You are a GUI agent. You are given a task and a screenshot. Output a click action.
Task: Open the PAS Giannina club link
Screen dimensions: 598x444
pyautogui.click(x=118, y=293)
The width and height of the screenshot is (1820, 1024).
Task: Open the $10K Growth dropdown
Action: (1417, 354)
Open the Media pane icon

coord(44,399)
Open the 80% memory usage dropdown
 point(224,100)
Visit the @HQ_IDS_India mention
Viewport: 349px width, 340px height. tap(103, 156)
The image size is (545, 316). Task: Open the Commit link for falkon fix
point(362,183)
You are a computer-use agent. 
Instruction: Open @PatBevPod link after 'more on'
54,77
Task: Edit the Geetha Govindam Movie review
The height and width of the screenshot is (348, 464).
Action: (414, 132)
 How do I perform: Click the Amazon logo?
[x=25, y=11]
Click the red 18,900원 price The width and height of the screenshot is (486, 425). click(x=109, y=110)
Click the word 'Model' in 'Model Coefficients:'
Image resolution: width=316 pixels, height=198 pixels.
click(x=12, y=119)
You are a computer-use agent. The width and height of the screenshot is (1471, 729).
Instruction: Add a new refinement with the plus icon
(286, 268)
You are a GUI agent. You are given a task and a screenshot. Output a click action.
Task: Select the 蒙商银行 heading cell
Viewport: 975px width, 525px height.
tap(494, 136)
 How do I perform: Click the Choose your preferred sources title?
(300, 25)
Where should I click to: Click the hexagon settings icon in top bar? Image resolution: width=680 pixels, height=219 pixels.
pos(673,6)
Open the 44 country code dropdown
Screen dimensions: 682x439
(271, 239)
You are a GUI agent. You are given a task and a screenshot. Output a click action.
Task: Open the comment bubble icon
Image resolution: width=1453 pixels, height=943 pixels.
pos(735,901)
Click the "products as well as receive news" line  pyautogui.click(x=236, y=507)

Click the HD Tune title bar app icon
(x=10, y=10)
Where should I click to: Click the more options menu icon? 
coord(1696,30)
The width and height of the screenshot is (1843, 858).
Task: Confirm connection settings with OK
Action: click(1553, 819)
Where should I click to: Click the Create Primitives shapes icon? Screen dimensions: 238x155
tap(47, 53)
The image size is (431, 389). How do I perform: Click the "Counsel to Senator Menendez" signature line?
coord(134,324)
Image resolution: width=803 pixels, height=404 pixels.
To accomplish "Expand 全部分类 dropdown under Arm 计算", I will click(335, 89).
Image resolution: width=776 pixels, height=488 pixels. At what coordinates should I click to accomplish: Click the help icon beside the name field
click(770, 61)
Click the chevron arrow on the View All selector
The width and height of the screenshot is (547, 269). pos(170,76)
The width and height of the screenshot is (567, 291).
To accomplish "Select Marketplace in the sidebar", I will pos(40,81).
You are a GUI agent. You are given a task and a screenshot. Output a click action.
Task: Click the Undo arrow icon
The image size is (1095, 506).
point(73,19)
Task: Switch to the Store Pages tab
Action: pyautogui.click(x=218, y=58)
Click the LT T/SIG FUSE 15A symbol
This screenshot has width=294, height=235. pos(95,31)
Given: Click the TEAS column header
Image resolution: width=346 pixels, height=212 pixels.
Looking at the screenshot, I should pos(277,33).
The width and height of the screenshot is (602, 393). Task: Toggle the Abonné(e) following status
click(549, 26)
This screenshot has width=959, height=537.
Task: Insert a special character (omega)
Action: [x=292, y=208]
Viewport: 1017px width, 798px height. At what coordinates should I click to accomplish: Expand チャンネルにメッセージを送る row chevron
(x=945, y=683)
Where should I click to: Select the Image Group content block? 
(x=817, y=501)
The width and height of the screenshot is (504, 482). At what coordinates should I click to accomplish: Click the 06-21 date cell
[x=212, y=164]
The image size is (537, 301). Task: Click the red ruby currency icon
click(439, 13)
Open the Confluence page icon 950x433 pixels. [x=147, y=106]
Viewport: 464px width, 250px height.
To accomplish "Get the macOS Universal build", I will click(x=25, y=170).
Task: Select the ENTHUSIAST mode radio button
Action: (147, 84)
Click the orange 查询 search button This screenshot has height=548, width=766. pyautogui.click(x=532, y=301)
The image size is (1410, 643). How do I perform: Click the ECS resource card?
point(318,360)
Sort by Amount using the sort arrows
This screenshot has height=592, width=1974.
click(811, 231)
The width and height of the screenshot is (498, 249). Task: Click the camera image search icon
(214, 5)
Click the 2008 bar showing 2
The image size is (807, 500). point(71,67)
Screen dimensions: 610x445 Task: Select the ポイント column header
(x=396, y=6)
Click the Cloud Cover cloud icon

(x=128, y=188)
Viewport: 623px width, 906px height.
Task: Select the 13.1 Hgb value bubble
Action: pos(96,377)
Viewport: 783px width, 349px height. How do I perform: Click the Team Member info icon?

练习说明:
请把上面的全部记录逐行原样打印出来，一字不改。

完整输出:
You are a GUI agent. You are given a task and a screenshot. Output a click action.
Task: Open the PAS Giannina club link
Screen dimensions: 598x444
pyautogui.click(x=118, y=293)
The width and height of the screenshot is (1820, 1024).
Task: Open the $10K Growth dropdown
Action: (1417, 354)
Open the Media pane icon

coord(44,399)
Open the 80% memory usage dropdown
 point(224,100)
Visit the @HQ_IDS_India mention
Viewport: 349px width, 340px height. tap(103, 156)
The image size is (545, 316). Task: Open the Commit link for falkon fix
point(362,183)
You are a computer-use agent. 
Instruction: Open @PatBevPod link after 'more on'
54,77
Task: Edit the Geetha Govindam Movie review
The height and width of the screenshot is (348, 464).
Action: (414, 132)
 How do I perform: Click the Amazon logo?
[x=25, y=11]
Click the red 18,900원 price The width and height of the screenshot is (486, 425). click(x=109, y=110)
Click the word 'Model' in 'Model Coefficients:'
Image resolution: width=316 pixels, height=198 pixels.
click(x=12, y=119)
You are a computer-use agent. The width and height of the screenshot is (1471, 729).
Instruction: Add a new refinement with the plus icon
(286, 268)
You are a GUI agent. You are given a task and a screenshot. Output a click action.
Task: Select the 蒙商银行 heading cell
Viewport: 975px width, 525px height.
tap(494, 136)
 How do I perform: Click the Choose your preferred sources title?
(300, 25)
Where should I click to: Click the hexagon settings icon in top bar? Image resolution: width=680 pixels, height=219 pixels.
pos(673,6)
Open the 44 country code dropdown
Screen dimensions: 682x439
(271, 239)
You are a GUI agent. You are given a task and a screenshot. Output a click action.
Task: Open the comment bubble icon
Image resolution: width=1453 pixels, height=943 pixels.
pos(735,901)
Click the "products as well as receive news" line  pyautogui.click(x=236, y=507)

Click the HD Tune title bar app icon
(x=10, y=10)
Where should I click to: Click the more options menu icon? 
coord(1696,30)
The width and height of the screenshot is (1843, 858).
Task: Confirm connection settings with OK
Action: click(1553, 819)
Where should I click to: Click the Create Primitives shapes icon? Screen dimensions: 238x155
tap(47, 53)
The image size is (431, 389). How do I perform: Click the "Counsel to Senator Menendez" signature line?
coord(134,324)
Image resolution: width=803 pixels, height=404 pixels.
To accomplish "Expand 全部分类 dropdown under Arm 计算", I will click(335, 89).
Image resolution: width=776 pixels, height=488 pixels. At what coordinates should I click to accomplish: Click the help icon beside the name field
click(770, 61)
Click the chevron arrow on the View All selector
The width and height of the screenshot is (547, 269). pos(170,76)
The width and height of the screenshot is (567, 291).
To accomplish "Select Marketplace in the sidebar", I will pos(40,81).
You are a GUI agent. You are given a task and a screenshot. Output a click action.
Task: Click the Undo arrow icon
The image size is (1095, 506).
point(73,19)
Task: Switch to the Store Pages tab
Action: pyautogui.click(x=218, y=58)
Click the LT T/SIG FUSE 15A symbol
This screenshot has width=294, height=235. pos(95,31)
Given: Click the TEAS column header
Image resolution: width=346 pixels, height=212 pixels.
Looking at the screenshot, I should pos(277,33).
The width and height of the screenshot is (602, 393). Task: Toggle the Abonné(e) following status
click(549, 26)
This screenshot has width=959, height=537.
Task: Insert a special character (omega)
Action: [x=292, y=208]
Viewport: 1017px width, 798px height. At what coordinates should I click to accomplish: Expand チャンネルにメッセージを送る row chevron
(x=945, y=683)
Where should I click to: Select the Image Group content block? 
(x=817, y=501)
The width and height of the screenshot is (504, 482). At what coordinates should I click to accomplish: Click the 06-21 date cell
[x=212, y=164]
The image size is (537, 301). Task: Click the red ruby currency icon
click(439, 13)
Open the Confluence page icon 950x433 pixels. [x=147, y=106]
Viewport: 464px width, 250px height.
To accomplish "Get the macOS Universal build", I will click(x=25, y=170).
Task: Select the ENTHUSIAST mode radio button
Action: (147, 84)
Click the orange 查询 search button This screenshot has height=548, width=766. pyautogui.click(x=532, y=301)
The image size is (1410, 643). How do I perform: Click the ECS resource card?
point(318,360)
Sort by Amount using the sort arrows
This screenshot has height=592, width=1974.
click(811, 231)
The width and height of the screenshot is (498, 249). Task: Click the camera image search icon
(214, 5)
Click the 2008 bar showing 2
The image size is (807, 500). point(71,67)
Screen dimensions: 610x445 Task: Select the ポイント column header
(x=396, y=6)
Click the Cloud Cover cloud icon

(x=128, y=188)
Viewport: 623px width, 906px height.
Task: Select the 13.1 Hgb value bubble
Action: pos(96,377)
Viewport: 783px width, 349px height. How do I perform: Click the Team Member info icon?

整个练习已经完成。